To further elucidate the mechanism of this conformation, we resolved the
complex structure of mvACE2 bound to downRBD-spike at 3.75 Å (Fig. 4A,
S1C, and S1E). The structure was further improved using local refinement
covering the mink S glycoprotein RBD-mvACE2 interface, returning a 3.62
Å resolution of the density map (Fig. 4B, S1H, and S1J). To analyze the
binding interface between the complex, we selected residues located less
than 4.0 Å apart40 (Fig 4C). Structural analysis (Fig.
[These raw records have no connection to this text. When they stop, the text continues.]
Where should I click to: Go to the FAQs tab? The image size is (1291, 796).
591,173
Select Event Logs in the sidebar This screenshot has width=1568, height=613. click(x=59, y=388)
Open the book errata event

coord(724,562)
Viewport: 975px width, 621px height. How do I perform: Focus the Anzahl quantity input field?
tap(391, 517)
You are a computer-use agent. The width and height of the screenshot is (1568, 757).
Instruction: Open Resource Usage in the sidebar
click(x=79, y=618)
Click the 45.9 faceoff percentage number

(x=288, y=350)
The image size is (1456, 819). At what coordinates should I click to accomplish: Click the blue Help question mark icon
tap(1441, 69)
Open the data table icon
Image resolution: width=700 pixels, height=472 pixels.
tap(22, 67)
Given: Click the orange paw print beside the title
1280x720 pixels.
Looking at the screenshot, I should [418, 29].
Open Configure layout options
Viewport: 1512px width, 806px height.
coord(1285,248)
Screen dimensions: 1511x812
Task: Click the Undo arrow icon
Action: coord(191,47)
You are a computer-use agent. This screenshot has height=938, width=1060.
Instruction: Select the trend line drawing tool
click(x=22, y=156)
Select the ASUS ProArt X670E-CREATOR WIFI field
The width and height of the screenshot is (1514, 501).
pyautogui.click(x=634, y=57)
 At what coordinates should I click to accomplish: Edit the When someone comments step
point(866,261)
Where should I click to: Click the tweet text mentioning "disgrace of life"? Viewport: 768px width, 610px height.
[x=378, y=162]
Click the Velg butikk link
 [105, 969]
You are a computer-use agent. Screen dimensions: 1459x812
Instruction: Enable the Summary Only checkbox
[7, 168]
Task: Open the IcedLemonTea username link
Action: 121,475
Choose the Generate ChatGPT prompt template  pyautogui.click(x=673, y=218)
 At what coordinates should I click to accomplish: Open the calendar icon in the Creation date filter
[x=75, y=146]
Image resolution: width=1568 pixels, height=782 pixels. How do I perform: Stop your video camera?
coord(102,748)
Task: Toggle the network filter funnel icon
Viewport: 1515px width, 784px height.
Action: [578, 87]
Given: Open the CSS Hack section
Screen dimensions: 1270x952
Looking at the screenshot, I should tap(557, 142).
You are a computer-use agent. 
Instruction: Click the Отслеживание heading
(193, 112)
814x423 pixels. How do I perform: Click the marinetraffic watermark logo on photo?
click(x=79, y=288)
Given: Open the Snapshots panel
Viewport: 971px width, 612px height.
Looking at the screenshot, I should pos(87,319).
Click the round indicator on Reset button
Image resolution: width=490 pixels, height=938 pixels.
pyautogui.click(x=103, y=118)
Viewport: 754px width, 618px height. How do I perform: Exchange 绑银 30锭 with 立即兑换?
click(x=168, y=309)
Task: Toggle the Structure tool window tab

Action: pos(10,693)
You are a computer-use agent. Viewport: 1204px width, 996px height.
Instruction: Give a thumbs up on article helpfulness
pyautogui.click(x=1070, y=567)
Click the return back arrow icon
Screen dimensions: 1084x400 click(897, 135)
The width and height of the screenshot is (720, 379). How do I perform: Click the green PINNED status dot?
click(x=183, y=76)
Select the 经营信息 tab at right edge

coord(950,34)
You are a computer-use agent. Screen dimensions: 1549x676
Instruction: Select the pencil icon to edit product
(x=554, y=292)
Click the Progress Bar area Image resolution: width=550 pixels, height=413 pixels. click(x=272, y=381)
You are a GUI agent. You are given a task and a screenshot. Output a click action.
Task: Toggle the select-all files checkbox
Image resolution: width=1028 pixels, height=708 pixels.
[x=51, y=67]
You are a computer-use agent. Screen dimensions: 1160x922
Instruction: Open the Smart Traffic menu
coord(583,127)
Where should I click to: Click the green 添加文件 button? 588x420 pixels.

4C-F) revealed that the binding of the two molecules in the conformation
is mediated by π-cation interaction between S R403 and mvACE2 Y34 and
between S Y505 and mvACE2 R393, π-π stacking between S F486 and mvACE2
H79 and between S Y505 and mvACE2 H354, and ionic interaction between S
K417 and mvACE2 E30. Multiple sequence alignments of different S
glycoprotein variants show that these participating residues are mostly
well conserved (Fig. 3). Interestingly, we found that S F453 does not
form hydrophobic, π-π stacking or any contact interaction with the
mvACE2 Y34 (Fig. 4C and 4F), contrary to when the mvACE2 is bound to
upRBD of the spike, as it was previously reported8,9and as will be demonstrated in the following section.